## Given records
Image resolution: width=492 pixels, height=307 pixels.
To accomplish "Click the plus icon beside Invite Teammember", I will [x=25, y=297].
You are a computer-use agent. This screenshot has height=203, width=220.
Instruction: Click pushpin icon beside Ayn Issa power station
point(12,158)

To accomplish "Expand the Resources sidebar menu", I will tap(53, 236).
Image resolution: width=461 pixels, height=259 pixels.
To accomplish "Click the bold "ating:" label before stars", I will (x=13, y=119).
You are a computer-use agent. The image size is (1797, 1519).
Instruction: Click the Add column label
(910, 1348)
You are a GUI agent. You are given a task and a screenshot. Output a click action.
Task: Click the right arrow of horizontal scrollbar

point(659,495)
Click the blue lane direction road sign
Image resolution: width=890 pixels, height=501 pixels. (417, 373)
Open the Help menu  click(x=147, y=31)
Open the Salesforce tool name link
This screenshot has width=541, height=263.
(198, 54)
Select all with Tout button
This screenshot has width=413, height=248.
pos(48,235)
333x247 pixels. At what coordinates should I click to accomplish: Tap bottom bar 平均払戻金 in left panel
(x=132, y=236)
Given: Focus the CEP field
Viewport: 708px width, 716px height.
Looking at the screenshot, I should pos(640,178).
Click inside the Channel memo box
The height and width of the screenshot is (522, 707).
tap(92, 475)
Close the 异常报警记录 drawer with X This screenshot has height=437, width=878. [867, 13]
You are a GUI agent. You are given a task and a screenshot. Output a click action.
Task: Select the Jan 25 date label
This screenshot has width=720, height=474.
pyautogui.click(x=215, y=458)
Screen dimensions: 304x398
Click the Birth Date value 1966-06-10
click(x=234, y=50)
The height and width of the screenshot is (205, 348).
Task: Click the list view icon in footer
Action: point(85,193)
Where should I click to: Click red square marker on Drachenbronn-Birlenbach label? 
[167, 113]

## Task directions
Express the lines above as a JSON list of strings, with one string for each line and blank lines omitted.

## Result for this task
[
  "Image resolution: width=492 pixels, height=307 pixels.",
  "To accomplish \"Click the plus icon beside Invite Teammember\", I will [x=25, y=297].",
  "You are a computer-use agent. This screenshot has height=203, width=220.",
  "Instruction: Click pushpin icon beside Ayn Issa power station",
  "point(12,158)",
  "To accomplish \"Expand the Resources sidebar menu\", I will tap(53, 236).",
  "Image resolution: width=461 pixels, height=259 pixels.",
  "To accomplish \"Click the bold \"ating:\" label before stars\", I will (x=13, y=119).",
  "You are a computer-use agent. The image size is (1797, 1519).",
  "Instruction: Click the Add column label",
  "(910, 1348)",
  "You are a GUI agent. You are given a task and a screenshot. Output a click action.",
  "Task: Click the right arrow of horizontal scrollbar",
  "point(659,495)",
  "Click the blue lane direction road sign",
  "Image resolution: width=890 pixels, height=501 pixels. (417, 373)",
  "Open the Help menu  click(x=147, y=31)",
  "Open the Salesforce tool name link",
  "This screenshot has width=541, height=263.",
  "(198, 54)",
  "Select all with Tout button",
  "This screenshot has width=413, height=248.",
  "pos(48,235)",
  "333x247 pixels. At what coordinates should I click to accomplish: Tap bottom bar 平均払戻金 in left panel",
  "(x=132, y=236)",
  "Given: Focus the CEP field",
  "Viewport: 708px width, 716px height.",
  "Looking at the screenshot, I should pos(640,178).",
  "Click inside the Channel memo box",
  "The height and width of the screenshot is (522, 707).",
  "tap(92, 475)",
  "Close the 异常报警记录 drawer with X This screenshot has height=437, width=878. [867, 13]",
  "You are a GUI agent. You are given a task and a screenshot. Output a click action.",
  "Task: Select the Jan 25 date label",
  "This screenshot has width=720, height=474.",
  "pyautogui.click(x=215, y=458)",
  "Screen dimensions: 304x398",
  "Click the Birth Date value 1966-06-10",
  "click(x=234, y=50)",
  "The height and width of the screenshot is (205, 348).",
  "Task: Click the list view icon in footer",
  "Action: point(85,193)",
  "Where should I click to: Click red square marker on Drachenbronn-Birlenbach label? ",
  "[167, 113]"
]